● Exercise description
Rewrite the data below, substituting "Goal" for each occurrence of "Instruction" and leaving everything else as it is.
** Begin Data extract **
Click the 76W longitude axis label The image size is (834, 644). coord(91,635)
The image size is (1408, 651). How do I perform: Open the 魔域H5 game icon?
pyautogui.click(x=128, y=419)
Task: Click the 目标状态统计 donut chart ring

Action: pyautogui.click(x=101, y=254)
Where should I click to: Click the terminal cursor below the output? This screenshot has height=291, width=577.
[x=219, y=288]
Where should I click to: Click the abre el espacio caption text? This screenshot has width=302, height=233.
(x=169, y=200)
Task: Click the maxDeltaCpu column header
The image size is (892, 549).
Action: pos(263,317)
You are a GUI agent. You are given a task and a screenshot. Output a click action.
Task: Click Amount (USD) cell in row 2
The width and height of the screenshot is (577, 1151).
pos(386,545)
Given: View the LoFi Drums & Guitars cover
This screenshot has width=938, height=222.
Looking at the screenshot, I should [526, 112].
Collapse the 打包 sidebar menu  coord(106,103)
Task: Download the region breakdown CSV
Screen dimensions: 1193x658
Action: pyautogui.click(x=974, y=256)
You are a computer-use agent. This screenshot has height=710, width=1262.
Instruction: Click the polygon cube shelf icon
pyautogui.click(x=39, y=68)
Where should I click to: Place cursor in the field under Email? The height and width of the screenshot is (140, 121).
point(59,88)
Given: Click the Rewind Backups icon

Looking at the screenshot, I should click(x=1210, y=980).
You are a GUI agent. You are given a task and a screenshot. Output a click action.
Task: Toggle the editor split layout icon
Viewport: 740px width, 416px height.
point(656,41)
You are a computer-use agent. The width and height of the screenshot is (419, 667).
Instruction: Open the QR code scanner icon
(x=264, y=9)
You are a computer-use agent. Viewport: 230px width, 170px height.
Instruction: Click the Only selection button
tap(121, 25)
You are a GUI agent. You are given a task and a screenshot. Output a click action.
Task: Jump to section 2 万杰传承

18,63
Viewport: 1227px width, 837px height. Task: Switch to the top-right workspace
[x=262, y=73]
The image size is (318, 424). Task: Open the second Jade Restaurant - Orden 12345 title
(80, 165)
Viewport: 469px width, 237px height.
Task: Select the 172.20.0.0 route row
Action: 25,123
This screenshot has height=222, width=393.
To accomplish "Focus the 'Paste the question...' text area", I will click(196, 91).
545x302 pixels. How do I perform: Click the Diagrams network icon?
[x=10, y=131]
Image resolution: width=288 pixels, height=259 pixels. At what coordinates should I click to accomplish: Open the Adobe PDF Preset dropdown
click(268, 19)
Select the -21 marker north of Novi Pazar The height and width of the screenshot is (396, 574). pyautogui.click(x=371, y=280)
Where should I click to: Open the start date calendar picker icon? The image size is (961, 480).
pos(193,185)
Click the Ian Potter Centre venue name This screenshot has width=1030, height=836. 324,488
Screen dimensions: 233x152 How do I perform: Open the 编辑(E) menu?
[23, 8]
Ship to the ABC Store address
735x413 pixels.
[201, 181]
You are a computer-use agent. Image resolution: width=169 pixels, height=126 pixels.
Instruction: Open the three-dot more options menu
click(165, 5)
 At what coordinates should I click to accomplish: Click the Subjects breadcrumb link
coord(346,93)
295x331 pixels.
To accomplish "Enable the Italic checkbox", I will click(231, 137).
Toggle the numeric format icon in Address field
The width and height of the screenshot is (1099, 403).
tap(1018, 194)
** End Data extract **
● Expected answer
Click the 76W longitude axis label The image size is (834, 644). coord(91,635)
The image size is (1408, 651). How do I perform: Open the 魔域H5 game icon?
pyautogui.click(x=128, y=419)
Task: Click the 目标状态统计 donut chart ring

Action: pyautogui.click(x=101, y=254)
Where should I click to: Click the terminal cursor below the output? This screenshot has height=291, width=577.
[x=219, y=288]
Where should I click to: Click the abre el espacio caption text? This screenshot has width=302, height=233.
(x=169, y=200)
Task: Click the maxDeltaCpu column header
The image size is (892, 549).
Action: pos(263,317)
You are a GUI agent. You are given a task and a screenshot. Output a click action.
Task: Click Amount (USD) cell in row 2
The width and height of the screenshot is (577, 1151).
pos(386,545)
Given: View the LoFi Drums & Guitars cover
This screenshot has width=938, height=222.
Looking at the screenshot, I should [526, 112].
Collapse the 打包 sidebar menu  coord(106,103)
Task: Download the region breakdown CSV
Screen dimensions: 1193x658
Action: pyautogui.click(x=974, y=256)
You are a computer-use agent. This screenshot has height=710, width=1262.
Goal: Click the polygon cube shelf icon
pyautogui.click(x=39, y=68)
Where should I click to: Place cursor in the field under Email? The height and width of the screenshot is (140, 121).
point(59,88)
Given: Click the Rewind Backups icon

Looking at the screenshot, I should click(x=1210, y=980).
You are a GUI agent. You are given a task and a screenshot. Output a click action.
Task: Toggle the editor split layout icon
Viewport: 740px width, 416px height.
point(656,41)
You are a computer-use agent. The width and height of the screenshot is (419, 667).
Goal: Open the QR code scanner icon
(x=264, y=9)
You are a computer-use agent. Viewport: 230px width, 170px height.
Goal: Click the Only selection button
tap(121, 25)
You are a GUI agent. You are given a task and a screenshot. Output a click action.
Task: Jump to section 2 万杰传承

18,63
Viewport: 1227px width, 837px height. Task: Switch to the top-right workspace
[x=262, y=73]
The image size is (318, 424). Task: Open the second Jade Restaurant - Orden 12345 title
(80, 165)
Viewport: 469px width, 237px height.
Task: Select the 172.20.0.0 route row
Action: 25,123
This screenshot has height=222, width=393.
To accomplish "Focus the 'Paste the question...' text area", I will click(196, 91).
545x302 pixels. How do I perform: Click the Diagrams network icon?
[x=10, y=131]
Image resolution: width=288 pixels, height=259 pixels. At what coordinates should I click to accomplish: Open the Adobe PDF Preset dropdown
click(268, 19)
Select the -21 marker north of Novi Pazar The height and width of the screenshot is (396, 574). pyautogui.click(x=371, y=280)
Where should I click to: Open the start date calendar picker icon? The image size is (961, 480).
pos(193,185)
Click the Ian Potter Centre venue name This screenshot has width=1030, height=836. 324,488
Screen dimensions: 233x152 How do I perform: Open the 编辑(E) menu?
[23, 8]
Ship to the ABC Store address
735x413 pixels.
[201, 181]
You are a computer-use agent. Image resolution: width=169 pixels, height=126 pixels.
Goal: Open the three-dot more options menu
click(165, 5)
 At what coordinates should I click to accomplish: Click the Subjects breadcrumb link
coord(346,93)
295x331 pixels.
To accomplish "Enable the Italic checkbox", I will click(231, 137).
Toggle the numeric format icon in Address field
The width and height of the screenshot is (1099, 403).
tap(1018, 194)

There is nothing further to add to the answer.